Exercise requirements = Find the line that contains "You are a computer-use" in the records below, then repeat exactly that line and each one after it, leaving pictures out.

Input =

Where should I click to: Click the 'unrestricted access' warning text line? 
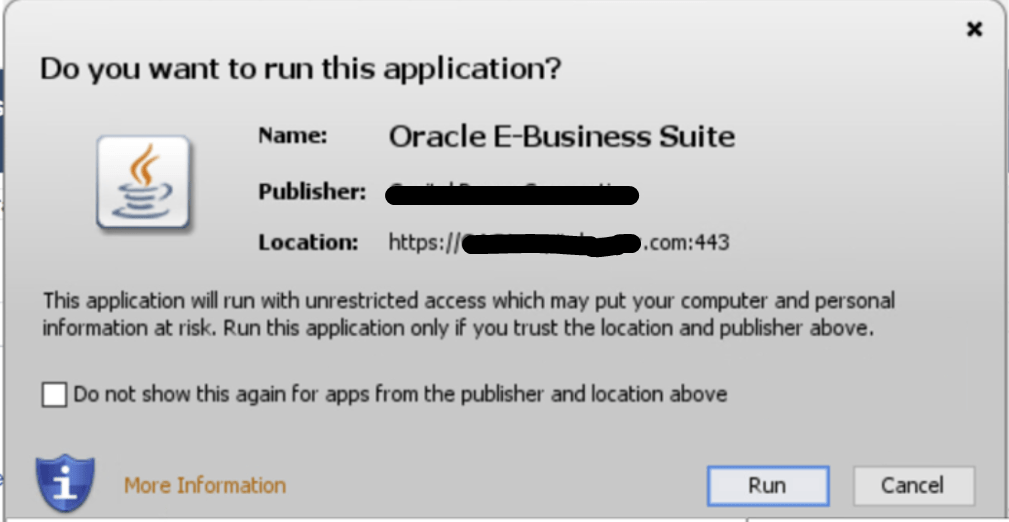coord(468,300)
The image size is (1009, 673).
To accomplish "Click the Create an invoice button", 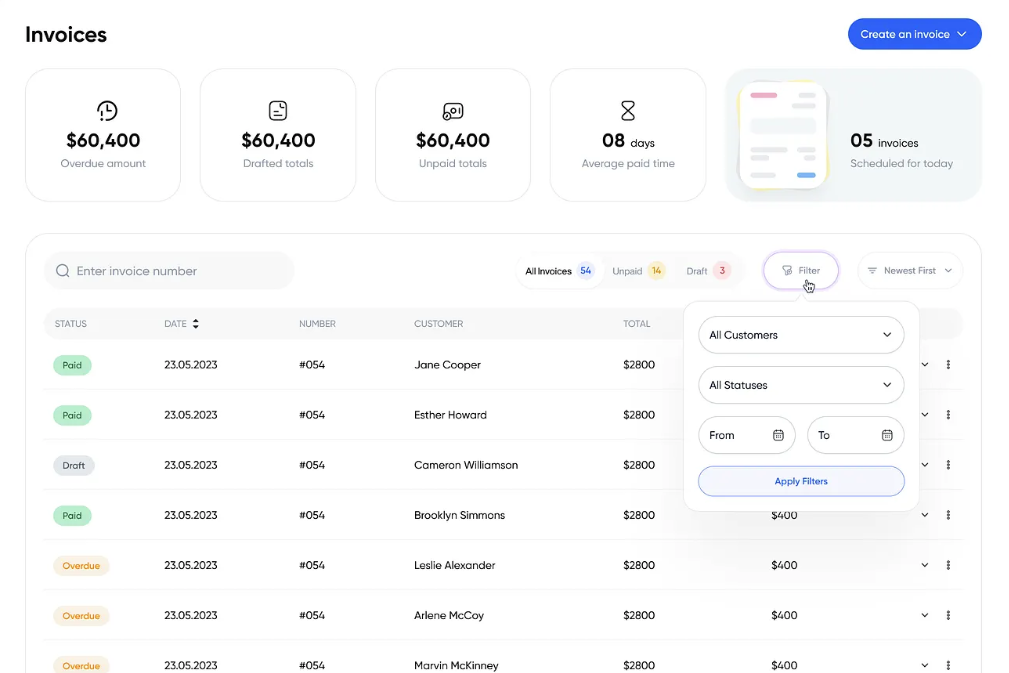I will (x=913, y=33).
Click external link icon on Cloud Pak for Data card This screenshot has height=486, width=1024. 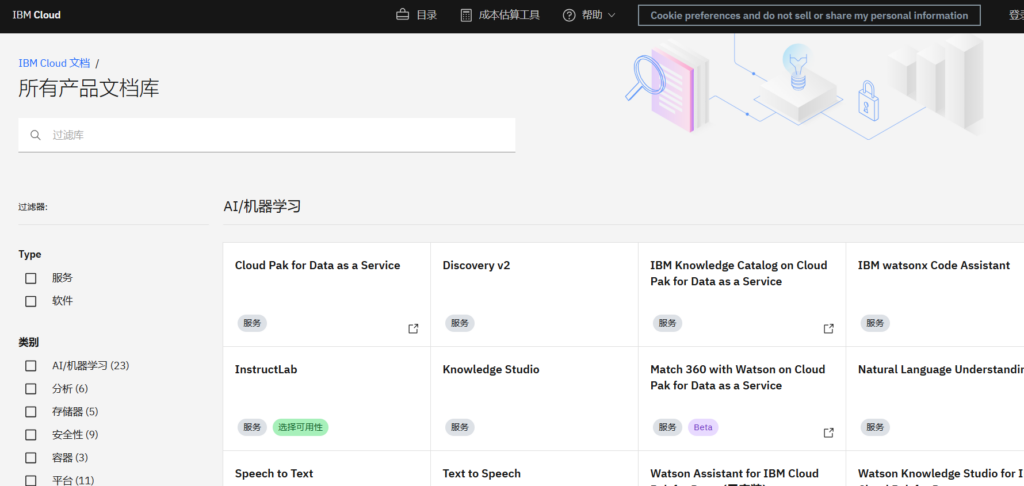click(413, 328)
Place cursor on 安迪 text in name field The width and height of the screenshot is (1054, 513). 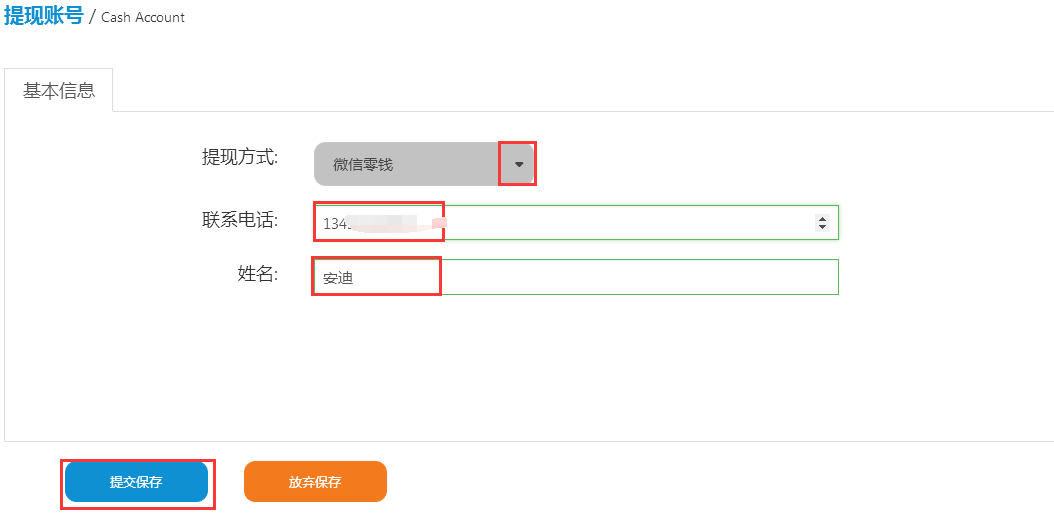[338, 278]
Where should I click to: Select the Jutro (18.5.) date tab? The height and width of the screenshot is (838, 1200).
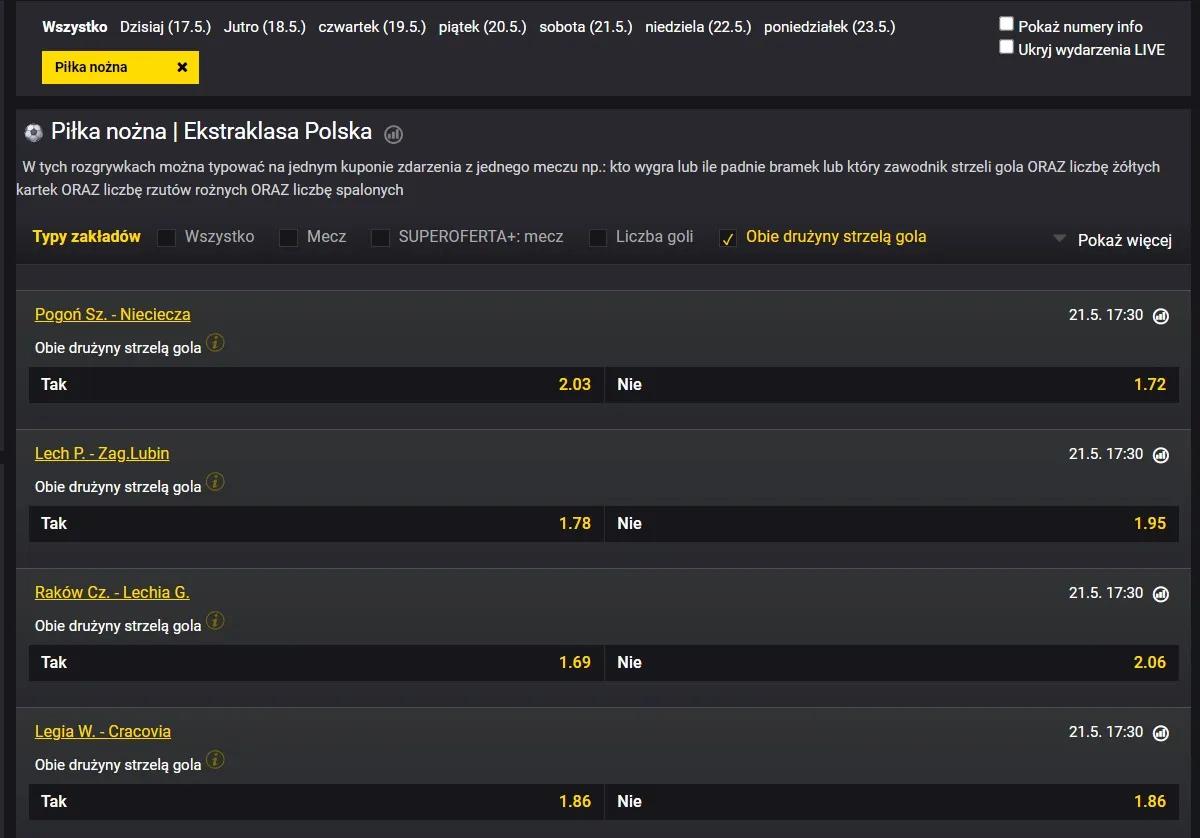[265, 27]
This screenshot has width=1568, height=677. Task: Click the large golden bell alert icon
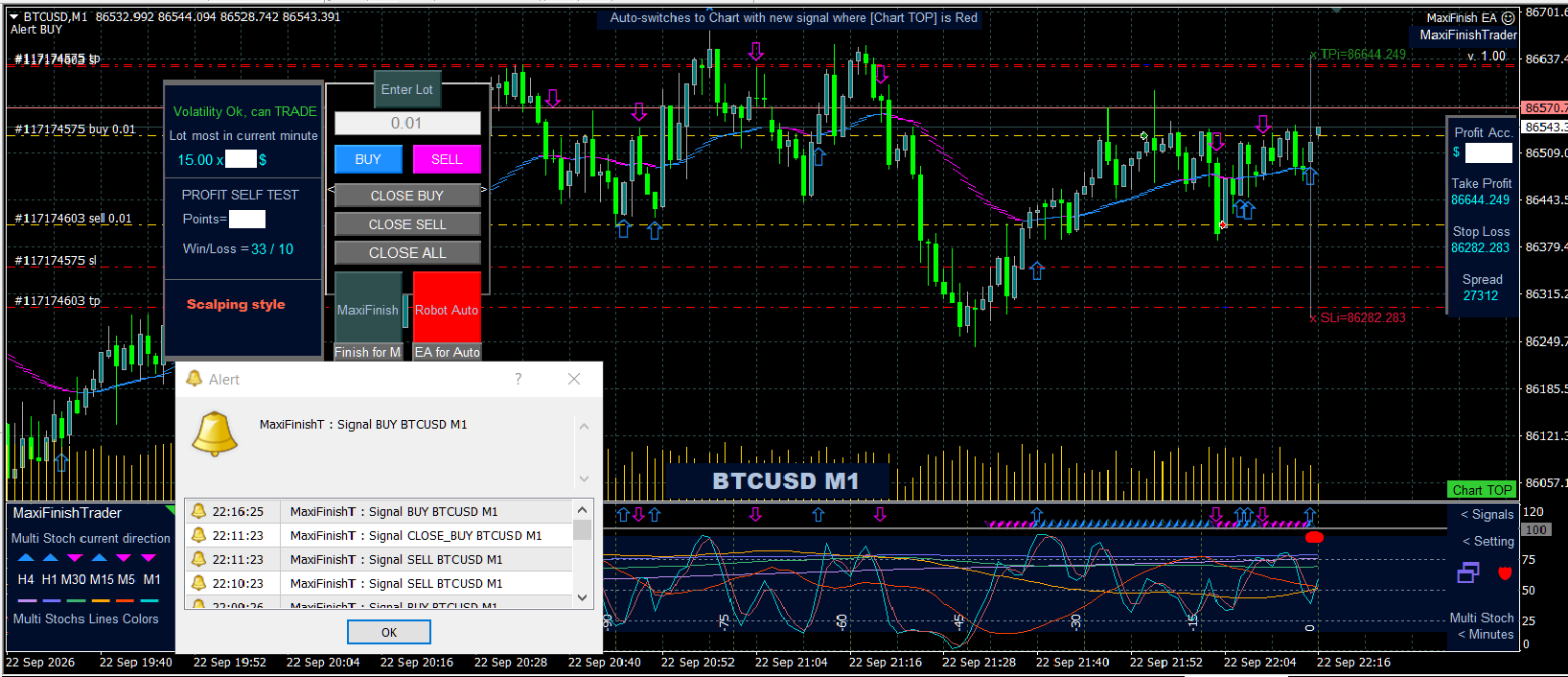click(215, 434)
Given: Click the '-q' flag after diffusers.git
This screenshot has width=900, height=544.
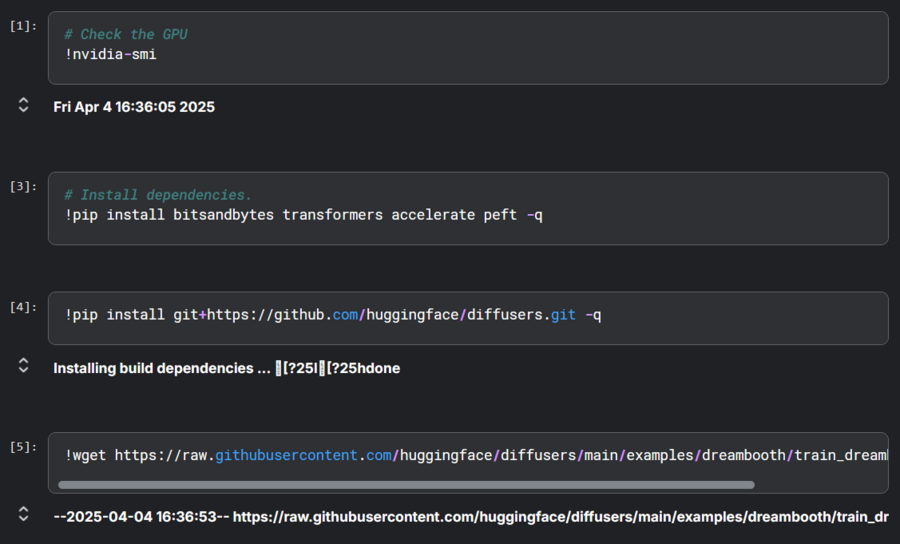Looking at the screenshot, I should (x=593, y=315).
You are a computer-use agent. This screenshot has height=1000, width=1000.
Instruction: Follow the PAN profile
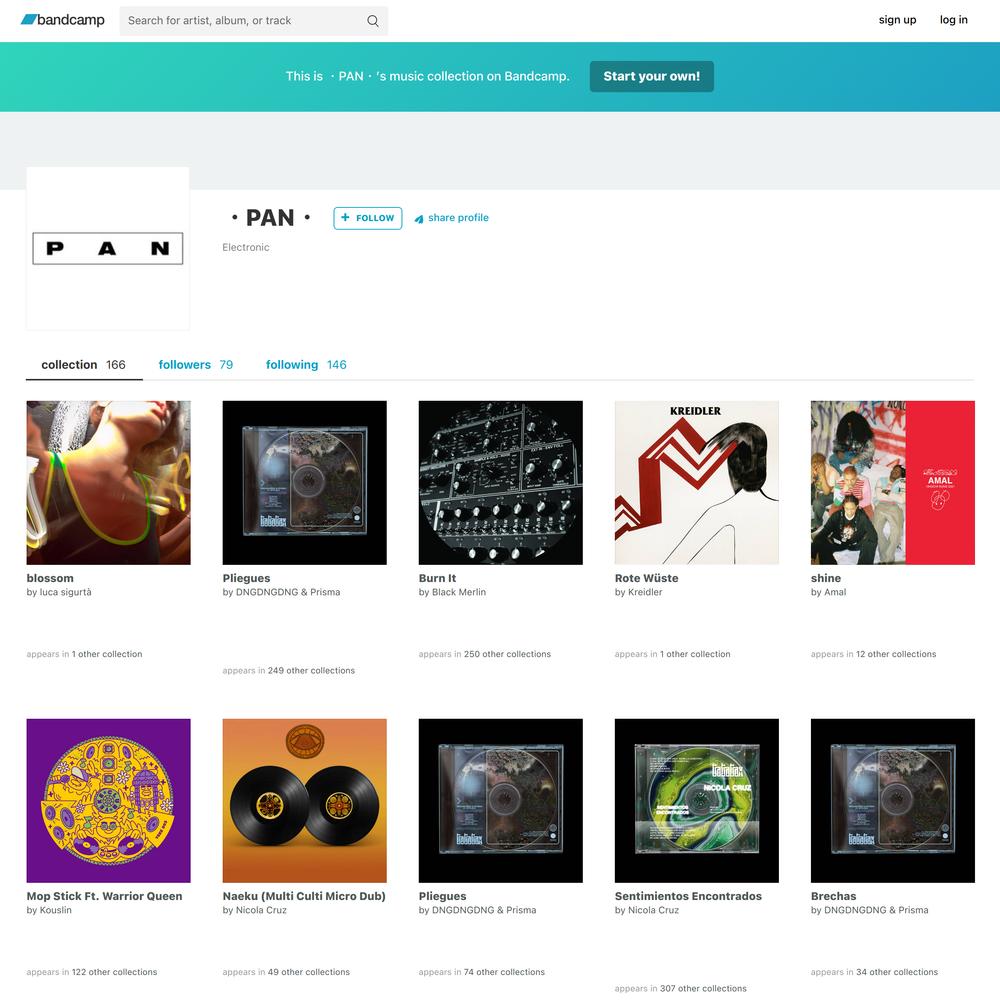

Exercise output =
You are a computer-use agent. This screenshot has height=1000, width=1000.
Instruction: Follow the PAN profile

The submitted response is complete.